Once we computed the offset to the reference image for all images in the archive, we can derive the relative positions of all images in a space by considering the reference image as the origin of our frame. Since there is no particular reason for this image to be better than the others, we then compute the mean position of all images, and use this as the target position, from which we derive the offsets that allow to register all images together, as illustrated in the figure on the right. This kind of graph can also be used to analyse the geometric accuracy and multi-temporal registration of data (but not absolute location, we will get to that).
The list of offset is compiled in a csv file which is the only output of StackReg (storing StackReg outputs is therefore very cheap). This csv file can then be used to resample images or generate registered stacks on the fly (for instance using the WarpedVRT feature of rasterio).
This yields a significant improvement of spatial registration consistency in the multi-temporal stack, even when considering pairs of images that have not been matched together, as shown in the following figure. From this figure, we can say that initial registration is coherent with Data Quality Report, and StackReg is very efficient in build a coherent multi-temporal stack.
What can StackReg tell us about Sentinel2 new geometric processing ?
We can use the same scatter plot diagram to see how images starting 2021.04.01 behave (date at which the processing is activated when possible), and see how StackReg locates those images with respect to the others. So here it is for tile 31TCJ. We can see that all the red crosses (with new geometric processing) fall into the confidence ellipse. Furthermore, they look quite grouped together, which suggest less jitter in image positions and supports the idea of a better 5 meters multi-temporal registration, except for one point at the bottom of the ellipse (but maybe the geometric processing was not active for this image). We can also note that, even if we do not have enough acquisitions yet to be sure, the mean of red points would be 2.5 meters north of the mean of the full cloud, which may indicate that we should rather use the mean of post 2021.04.01 images as our target location in StackReg.

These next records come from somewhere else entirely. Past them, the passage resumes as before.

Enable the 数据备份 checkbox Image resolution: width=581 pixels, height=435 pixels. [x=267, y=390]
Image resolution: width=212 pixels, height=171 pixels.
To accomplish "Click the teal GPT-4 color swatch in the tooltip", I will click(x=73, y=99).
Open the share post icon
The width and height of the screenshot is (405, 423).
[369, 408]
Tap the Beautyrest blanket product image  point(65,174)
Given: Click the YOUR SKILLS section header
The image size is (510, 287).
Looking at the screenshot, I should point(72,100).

Indeed, if we look at the spatial registration coherency matrix for dates post 2021.04.01, we can confirm that coherency looks good with new geometric processing except from one image. We can also see that StackReg allows to slightly enhance the coherency and brings this faulty image back with the others.
If we look at other tiles, we can see that the same conclusions can apply. 30TYS shows a very tight pack of acquisitions. Again, center of the cloud is not the center of the dates corrected by the new geometric processing, which suggest that we could use those dates to enhance absolute location of the full stack. 31TGL shows also a very tight pack, this time a bit further out our confidence ellipse. Once again, we are probably wrong and they are probably right. The same applies to 30TYQ and 30TXT (see graphs at the end of the post).

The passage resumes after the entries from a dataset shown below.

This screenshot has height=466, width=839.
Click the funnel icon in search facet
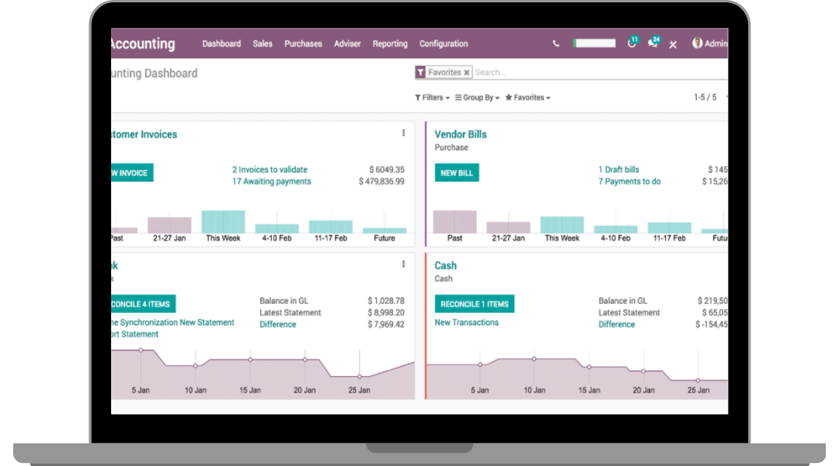pyautogui.click(x=420, y=72)
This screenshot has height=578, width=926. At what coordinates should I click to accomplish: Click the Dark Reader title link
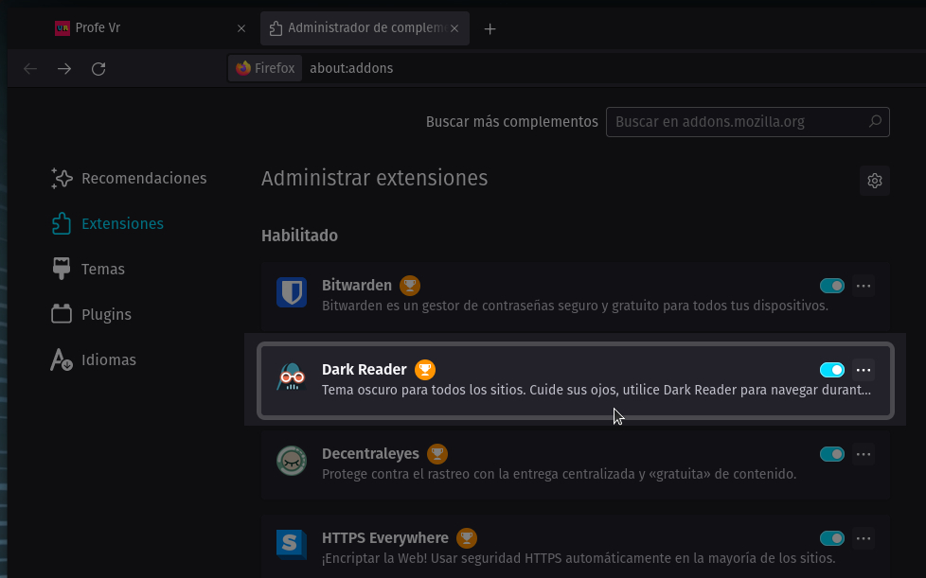pyautogui.click(x=364, y=369)
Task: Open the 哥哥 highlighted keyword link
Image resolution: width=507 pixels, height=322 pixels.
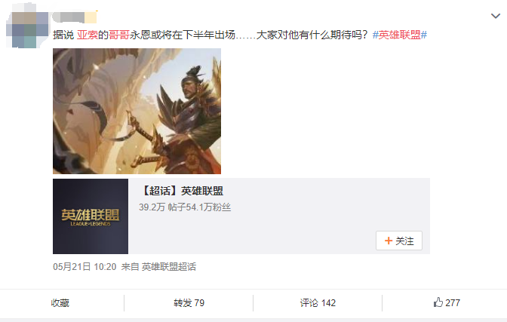Action: [119, 35]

So what can we say? Of course, we will have to confirm this when more products will become available but … it works, folks! We only have to wait for the complete archive reprocessing (including L2A products) … In the mean time, StackReg can help building spatially coherent long Sentinel2 Time Series, help to improve further this coherency when dealing with products with new geometric processing, and sometimes catch outlier images and bring them back with the others. And we will have a closer look at the potential improvement of absolute location error by using mean location of dates with the geometric processing as the target location.